# Task instructions:
Top to bottom, give the entries again exactly as written.

# Exercise data:

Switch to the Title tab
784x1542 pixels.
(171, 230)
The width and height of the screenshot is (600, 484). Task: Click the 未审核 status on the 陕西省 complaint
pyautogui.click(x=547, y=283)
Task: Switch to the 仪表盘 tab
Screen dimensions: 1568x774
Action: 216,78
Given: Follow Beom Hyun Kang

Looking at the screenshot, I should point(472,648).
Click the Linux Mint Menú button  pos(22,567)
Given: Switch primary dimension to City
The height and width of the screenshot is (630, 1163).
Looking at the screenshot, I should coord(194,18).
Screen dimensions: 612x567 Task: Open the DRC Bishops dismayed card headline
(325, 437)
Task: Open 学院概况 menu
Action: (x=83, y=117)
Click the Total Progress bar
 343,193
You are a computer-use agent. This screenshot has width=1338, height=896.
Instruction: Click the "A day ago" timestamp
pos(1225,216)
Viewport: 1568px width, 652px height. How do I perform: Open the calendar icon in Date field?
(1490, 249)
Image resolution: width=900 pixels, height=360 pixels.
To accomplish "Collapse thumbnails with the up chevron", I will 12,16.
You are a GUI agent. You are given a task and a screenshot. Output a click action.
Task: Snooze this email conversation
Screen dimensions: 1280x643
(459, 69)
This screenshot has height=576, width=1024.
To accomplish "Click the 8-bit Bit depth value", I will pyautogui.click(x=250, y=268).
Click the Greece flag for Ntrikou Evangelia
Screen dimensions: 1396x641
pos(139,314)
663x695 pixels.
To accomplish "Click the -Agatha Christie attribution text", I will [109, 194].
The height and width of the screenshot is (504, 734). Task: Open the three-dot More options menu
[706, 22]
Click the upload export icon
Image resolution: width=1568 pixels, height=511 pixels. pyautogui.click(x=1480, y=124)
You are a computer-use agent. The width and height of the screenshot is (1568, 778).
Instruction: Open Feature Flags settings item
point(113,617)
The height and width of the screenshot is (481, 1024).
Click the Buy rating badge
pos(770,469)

# Answer:
Switch to the Title tab
784x1542 pixels.
(171, 230)
The width and height of the screenshot is (600, 484). Task: Click the 未审核 status on the 陕西省 complaint
pyautogui.click(x=547, y=283)
Task: Switch to the 仪表盘 tab
Screen dimensions: 1568x774
Action: 216,78
Given: Follow Beom Hyun Kang

Looking at the screenshot, I should point(472,648).
Click the Linux Mint Menú button  pos(22,567)
Given: Switch primary dimension to City
The height and width of the screenshot is (630, 1163).
Looking at the screenshot, I should coord(194,18).
Screen dimensions: 612x567 Task: Open the DRC Bishops dismayed card headline
(325, 437)
Task: Open 学院概况 menu
Action: (x=83, y=117)
Click the Total Progress bar
 343,193
You are a computer-use agent. This screenshot has width=1338, height=896.
Instruction: Click the "A day ago" timestamp
pos(1225,216)
Viewport: 1568px width, 652px height. How do I perform: Open the calendar icon in Date field?
(1490, 249)
Image resolution: width=900 pixels, height=360 pixels.
To accomplish "Collapse thumbnails with the up chevron", I will 12,16.
You are a GUI agent. You are given a task and a screenshot. Output a click action.
Task: Snooze this email conversation
Screen dimensions: 1280x643
(459, 69)
This screenshot has height=576, width=1024.
To accomplish "Click the 8-bit Bit depth value", I will pyautogui.click(x=250, y=268).
Click the Greece flag for Ntrikou Evangelia
Screen dimensions: 1396x641
pos(139,314)
663x695 pixels.
To accomplish "Click the -Agatha Christie attribution text", I will [109, 194].
The height and width of the screenshot is (504, 734). Task: Open the three-dot More options menu
[706, 22]
Click the upload export icon
Image resolution: width=1568 pixels, height=511 pixels. pyautogui.click(x=1480, y=124)
You are a computer-use agent. The width and height of the screenshot is (1568, 778).
Instruction: Open Feature Flags settings item
point(113,617)
The height and width of the screenshot is (481, 1024).
Click the Buy rating badge
pos(770,469)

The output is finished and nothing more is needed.